User testing sessions mark the first point of contact that our software and designs have with the people who will ultimately be using them. Showing the product to fresh pairs or eyes invariably exposes issues that were invisible to the people working on it, allowing them to be identified and fixed before the final build.
In our studio, a user testing specialist will join carefully chosen members of the general public along with a prototype version of the product. An adjacent room is filled with observers analysing how the product is being received, including the designers and techies nervously awaiting a response to their lovingly crafted creations, monitoring its triumphs and troubles through a combination of one-way glass, microphones, projectors and cameras. We’ve had a great deal of experience at doing this over the years for websites, but it’s always slightly trickier setting the scene just right for technologies that live on other platforms, such as kiosks or mobile devices.
It’s important that the technology used in the testing set-up doesn’t create a barrier between the user and their interaction with the product, but it’s something of a fine art getting this right while at the same time making sure all of the user’s performance is visible to the observers. The result is an usual mix of theatre and gadgetry.
We’ve had a couple of interesting physical set-ups recently which have given us an excuse back-stage to get our hands dirty with masking tape and glue:
The first came when we needed to test a kiosk system at the same time as a web site. We’re used to testing interactives, often for institutions like The Great North Museum or The British Library (and often involving a good number of hastily soldered LED circuits), but it’s unusual for us to have to do this at the same time as another screen. Using Morae, our house favourite recording device, was a no-brainer for the web site, which we used to transmit a view of the computer screen along with a view of the user’s face looking at it.
For the kiosk, we used a 19 inch ELO touch screen, which you can mount on a sturdy arm bracket which itself attaches to tables, book shelves; pretty much anything. We stuck a camera on the screen to get a front-view of the user’s face. We then used a separate (third) computer to record the user’s interaction with the touch screen, because of course there is no visible cursor being recorded. It was angled in such a way as to record the screen’s display, but also to see the way users tend to hover their fingers above the screen before committing to a press. These details are often very revealing about how comfortable the user is with the interface.
Here’s a schematic of the final set-up:
We’ve also recently held some fascinating user testing sessions for an iPad application we’re developing. The main issue with this is that it is essential that the user should be able to pick up the iPad, and hold it in a natural way. However, the majority of positions that people hold the device in means that it is very difficult to clearly record what is happening on the screen.
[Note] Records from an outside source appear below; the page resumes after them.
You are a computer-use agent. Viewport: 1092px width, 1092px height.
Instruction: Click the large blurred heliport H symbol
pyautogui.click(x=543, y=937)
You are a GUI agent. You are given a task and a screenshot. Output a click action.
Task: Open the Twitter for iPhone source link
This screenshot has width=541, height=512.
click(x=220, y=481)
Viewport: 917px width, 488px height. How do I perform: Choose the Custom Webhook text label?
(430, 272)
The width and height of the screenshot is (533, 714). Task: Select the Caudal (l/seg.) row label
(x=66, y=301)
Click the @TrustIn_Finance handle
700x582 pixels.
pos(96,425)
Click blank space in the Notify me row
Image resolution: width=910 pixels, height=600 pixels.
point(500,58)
We looked at just using some screen capture software, but this would not record people’s finger movements in the way we wanted.
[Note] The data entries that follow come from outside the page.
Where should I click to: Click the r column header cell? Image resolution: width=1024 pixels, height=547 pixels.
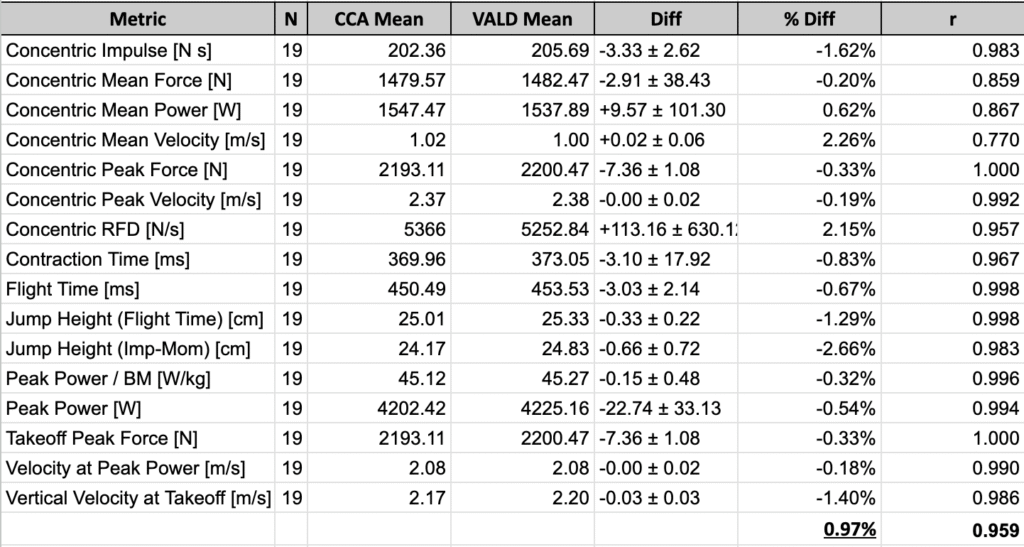952,19
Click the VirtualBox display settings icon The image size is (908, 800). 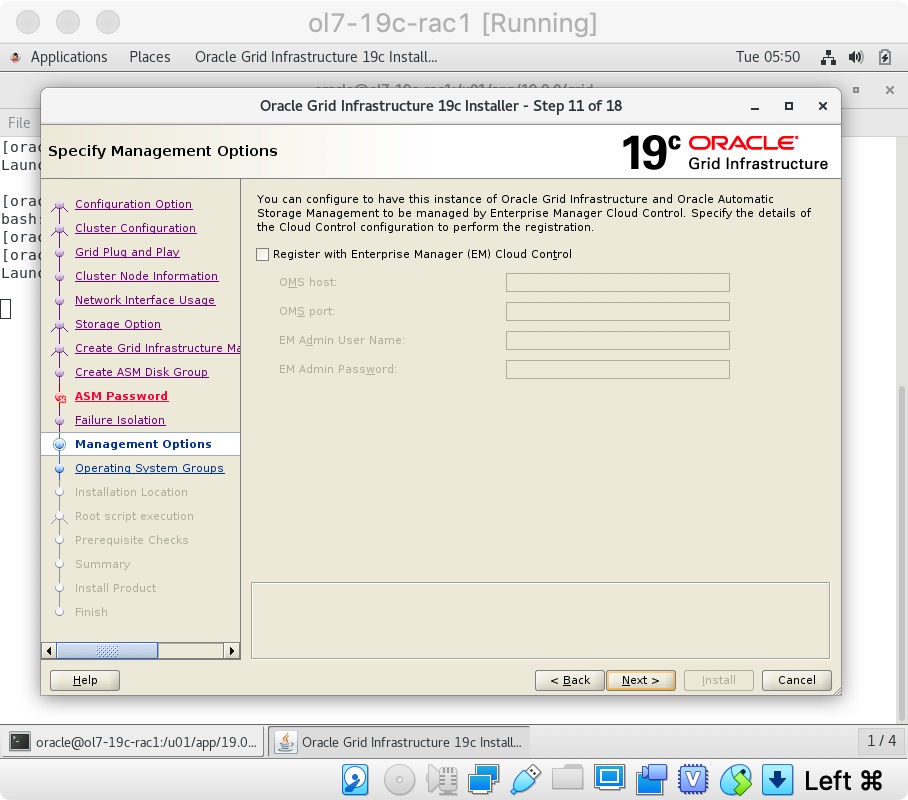[609, 779]
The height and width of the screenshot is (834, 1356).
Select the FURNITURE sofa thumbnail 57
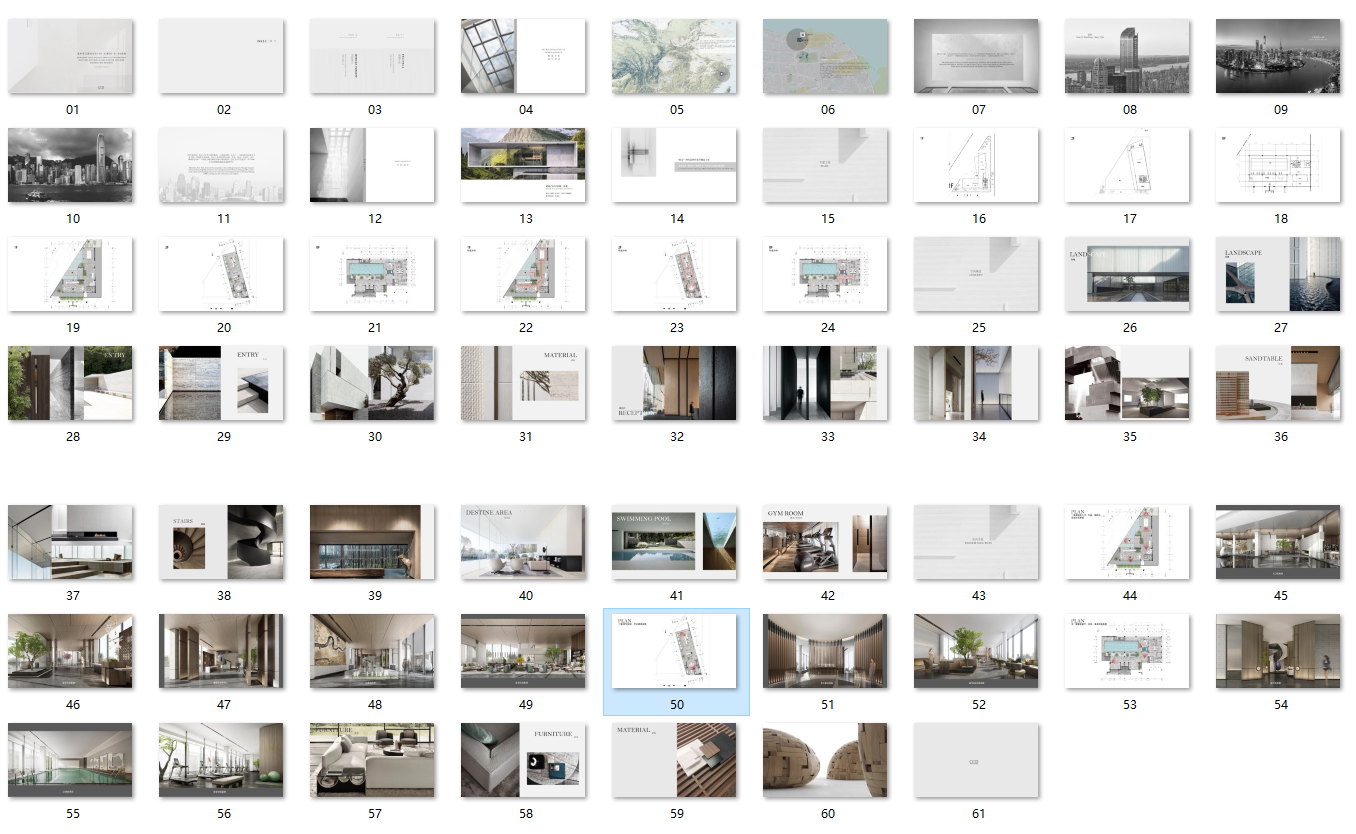(x=372, y=760)
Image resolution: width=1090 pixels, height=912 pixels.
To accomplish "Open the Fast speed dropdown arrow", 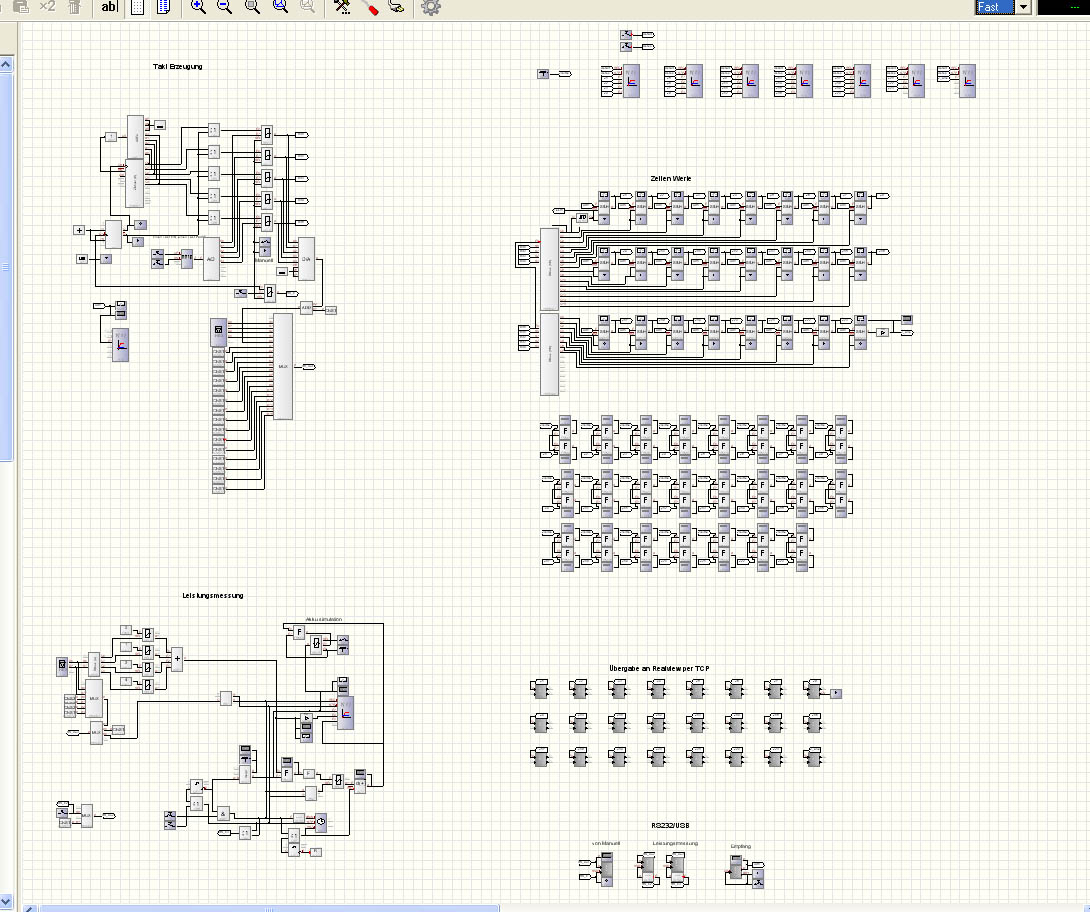I will click(x=1023, y=7).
Then we stumbled upon a very useful online tutorial which described how to make a sled for testing on iPhones. After some creative discussions and a few hours making a lot of noise in the office, and we came up with this:
To the best of my knowledge this rig is a world first, and will pave the way for DIY iPad sleds of the future. Here’s a quick run down on what we did:
- Find a piece of hard plastic, preferably not too psychedelic in colour.
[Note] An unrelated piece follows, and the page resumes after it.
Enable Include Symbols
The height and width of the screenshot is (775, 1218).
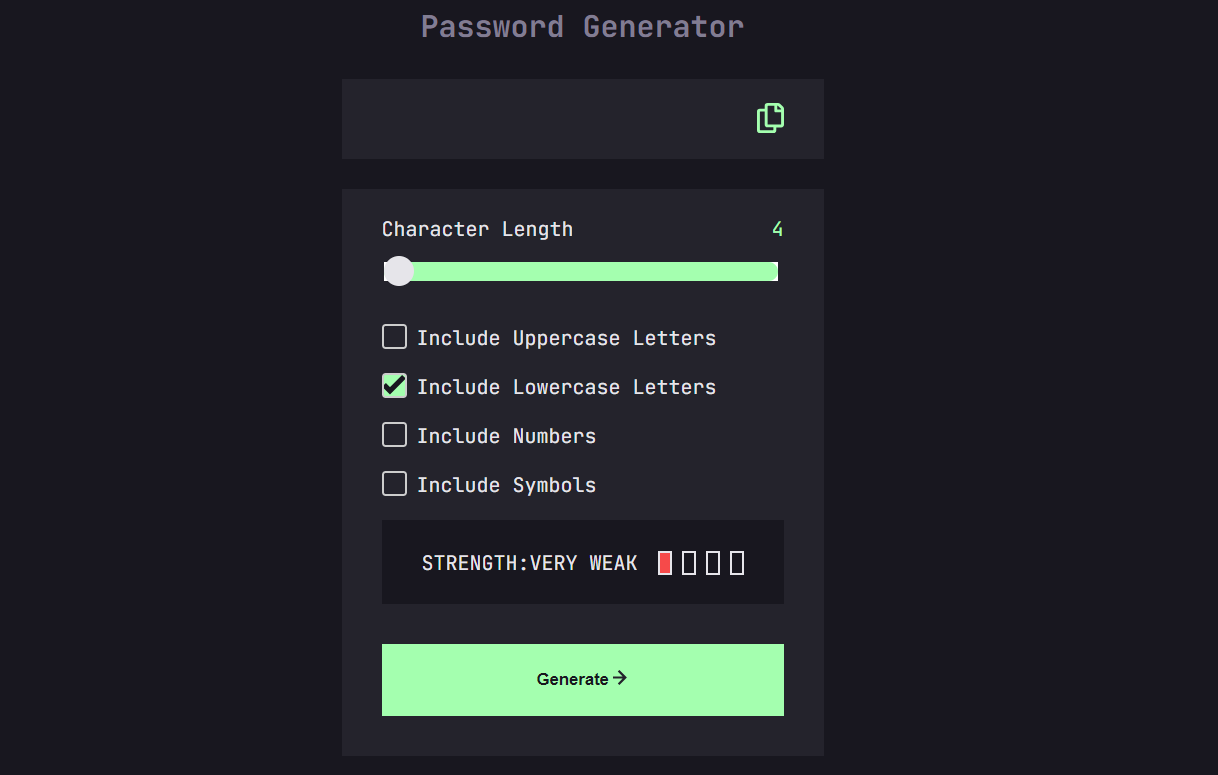click(394, 484)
- Heat a small area of it over the heating device of your choice (you can buy some expensive equipment for this bit, but with a little imagination you need not leave the office…)
- Slowly bend the plastic to your desired shape.
- Drill a few holes in, and use cable-ties to attach a lightweight camera to it.
The results are exactly what we were hoping for: there’s relatively little wobbling, and with the right lighting you can get a perfect view of both the screen and the user’s fingers, no matter how they choose to hold the device.
I’ve no doubt that with the all the interesting mobile devices of the future being prophesised at the moment, this won’t be the last device-specific rig we’ll need to make.